In Notepad++, Code Alignment does not work on Unicode Glyphs
UNICODE GLYPH POINTS
… Elipsis.Alt +0133
⸘⸘ Upside-Down Interrobang.Alt +2E18
test test.test
test0 test0.test0
Aligning by space on the above causes the second line to align 2 short, and the third line to be 4 short. So each glyph is being treated as 3 characters long instead of one.
Worth noting: It seems like some fixed width fonts don't count glyphs as needing to conform to the width.
If possible this should be fixed.
I've a feeling this is actually a limitation of Notepad++ API or the c# wrapper I use to access it.

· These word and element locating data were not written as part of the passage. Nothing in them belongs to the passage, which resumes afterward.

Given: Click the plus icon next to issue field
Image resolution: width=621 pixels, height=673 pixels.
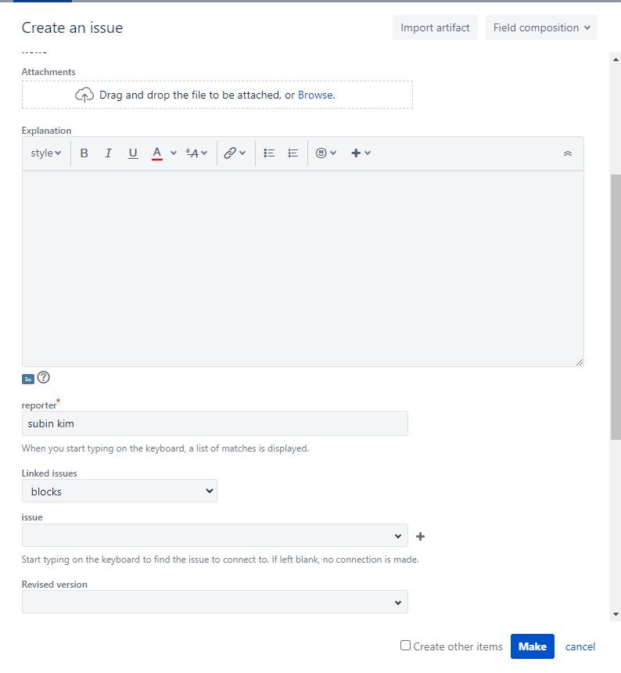Looking at the screenshot, I should tap(421, 537).
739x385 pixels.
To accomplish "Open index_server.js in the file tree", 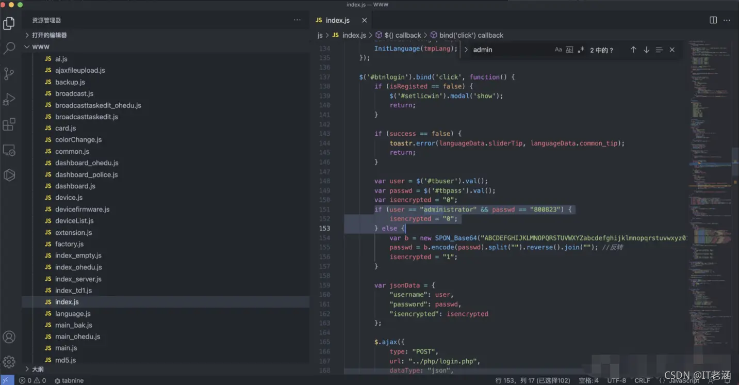I will point(78,279).
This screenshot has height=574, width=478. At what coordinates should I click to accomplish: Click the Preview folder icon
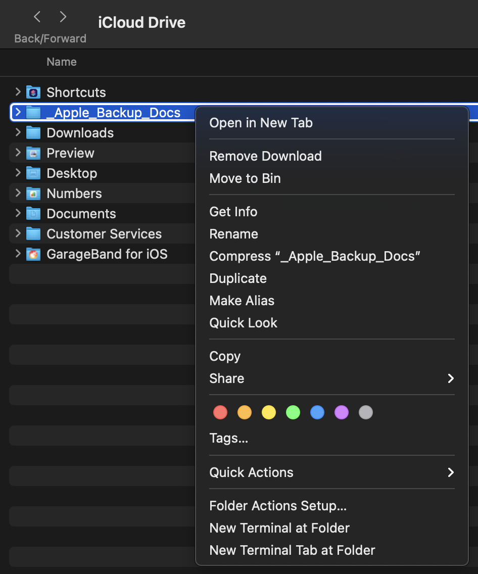(x=33, y=153)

My logic is pretty simple, Line.cs' Text property makes the call... https://github.com/cpmcgrath/codealignment/blob/master/CodeAlignment.Npp/Implementations/Line.cs
public string Text
{
get
{
var start = (int)Win32.SendMessage(m_docPointer, SciMsg.SCI_POSITIONFROMLINE, m_lineNo, 0);
var end = (int)Win32.SendMessage(m_docPointer, SciMsg.SCI_GETLINEENDPOSITION, m_lineNo, 0);
var builder = new StringBuilder(end - start + 1);
Win32.SendMessage(m_docPointer, SciMsg.SCI_GETLINE, m_lineNo, builder);
return builder.ToString();
}
}
And the Imports are in NppPluginNETHelper.cs https://github.com/cpmcgrath/codealignment/blob/master/CodeAlignment.Npp/NppPluginNETHelper.cs
[DllImport("user32")]
public static extern IntPtr SendMessage(IntPtr hWnd, SciMsg Msg, int wParam, [MarshalAs(UnmanagedType.LPStr)] StringBuilder lParam);
The MarshalAs might be what's causing the problem.
Still to test, but I think it could be as simple as changing [MarshalAs(UnmanagedType.LPStr)] to [MarshalAs(UnmanagedType.LPWStr)]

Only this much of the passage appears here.